Bien des heures plus tard, mes paupières s'ouvrirent sur le majestueux plafond de la chambre que j'occupais ; entièrement incrusté de coquillages aux couleurs des plus improbables, il était d'une précision et d'une beauté impressionnantes. Dans les minutes qui suivirent mon réveil, j'eus le plaisir de remarquer que certains étaient même sculptés - ainsi, plus l'on passait de temps à l'observer, plus ce plafond dévoilait devant nous ses secrets. Je remarquais des poissons extrêmement détaillés, des princesses au robes savamment décorées ou encore de multiples bateaux à voiles - me connaissant, j'aurais pu rester des heures dans ce lit, juste à observer les oeuvres d'arts qui me surplombaient.
L'atmosphère fraîche et la décoration automnale de la pièce me surprirent pendant quelques secondes, car elles différaient de celles de la veille. Mais je me souviens alors des explications qu'Hilaria m'avait données la veille au sujet de la chambre : équipée d'un sortilège qu'elle appela d'Humeur, la chambre possédait une sorte d'intelligence artificielle qui lui permettait de s'adapter aux humeurs de ses occupants.

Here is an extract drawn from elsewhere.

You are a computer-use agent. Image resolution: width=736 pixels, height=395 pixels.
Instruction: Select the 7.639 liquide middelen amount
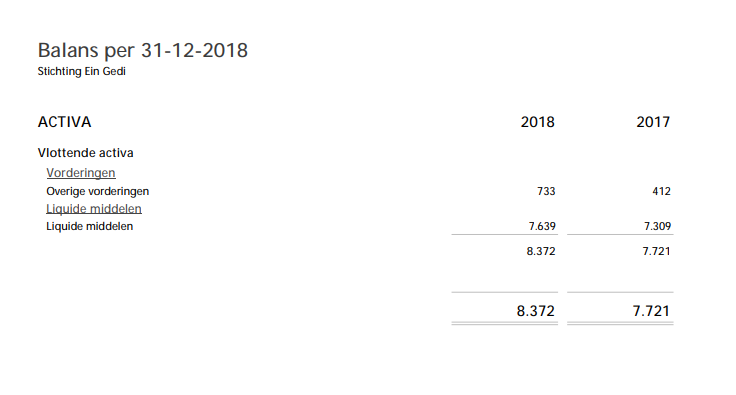(x=542, y=226)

Ainsi, le cocon doux et chaleureux qui m'avait accueilli la veille était maintenant décoré de meubles de bois sombre et empli de cette odeur de feuilles mortes que j'affectionnais si particulièrement.
Isaas était installé dans la chambre mitoyenne à la mienne, et une porte d'ébène permettait d'y accéder sans passer par le couloir. Après avoir eu le courage de me lever de mon confortable lit, j'y toquais. Mon meilleur ami grogna ; prenant ça comme une indication que j'étais le bienvenu, j'ouvris la porte et explosais instantanément de rire. Il était tombé à la renverse et était allongé par terre, et ce dans la position la moins gracieuse qui soit.

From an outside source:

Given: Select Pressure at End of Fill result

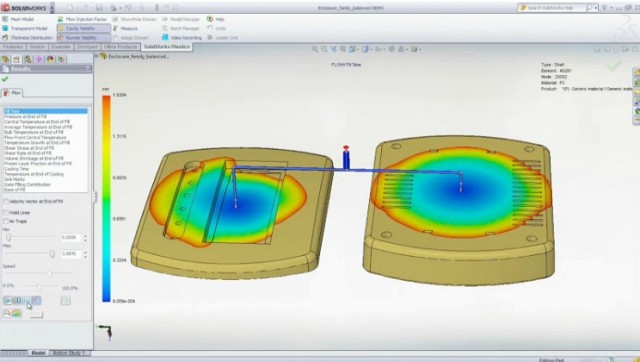Looking at the screenshot, I should click(25, 116).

- Isaas, tu dois te lever. Hilaire nous attend en bas dans une dizaine de minutes, lui annonçais-je, me souvenant soudainement de l'horaire fixé par la reine la veille au soir.

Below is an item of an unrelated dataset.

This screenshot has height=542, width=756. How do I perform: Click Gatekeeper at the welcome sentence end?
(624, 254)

- Ouais, ouais... me grogna-t-il en réponse.
Je retournais dans ma chambre et m'habillais à la va-vite, puis, remarquant que mon ami n'avait pas bougé d'un millimètre, je descendis sans lui. En bas des escaliers de marbres m'attendait la reine, un sourire aux lèvres.
- Où est ton ami ?
- Il va arriver, mais je crois qu'on ferait mieux de ne pas l'attendre lui répondis-je en toute honnêteté. Isaas avait toujours eu du mal à sortir du lit.
Hilaria hocha la tête et me fit signe de la suivre. Nous arrivâmes dans une petite pièce aux murs saumon et au sol ocre au centre de laquelle régnait une petite table de bois brut sur laquelle était disposés des couverts en argent. À peine étions-nous installés que des majordomes arrivèrent dans la salle des plateaux sur les bras ; quel copieux petit-déjeuner m'attendait ! On déposa sur notre table des oeufs brouillés, différentes variétés de fromages, du pain aux céréales, du miel, des gâteaux à la cannelle et au gingembre, des figues séchées, des chaussons aux pommes, et j'en passe. Je me servis abondamment et commençais à manger. J'en étais déjà à mon quatrième massepain lorsqu'Isaas descendit enfin. Hilaria entreprit alors de lui présenter chaque plat qui était posé sur la table, et il goûta à tout. Il était ce matin-là beaucoup plus calme et serein qu'il l'avait été le jour avant, même s'il restait dans sa voix une pointe de choc.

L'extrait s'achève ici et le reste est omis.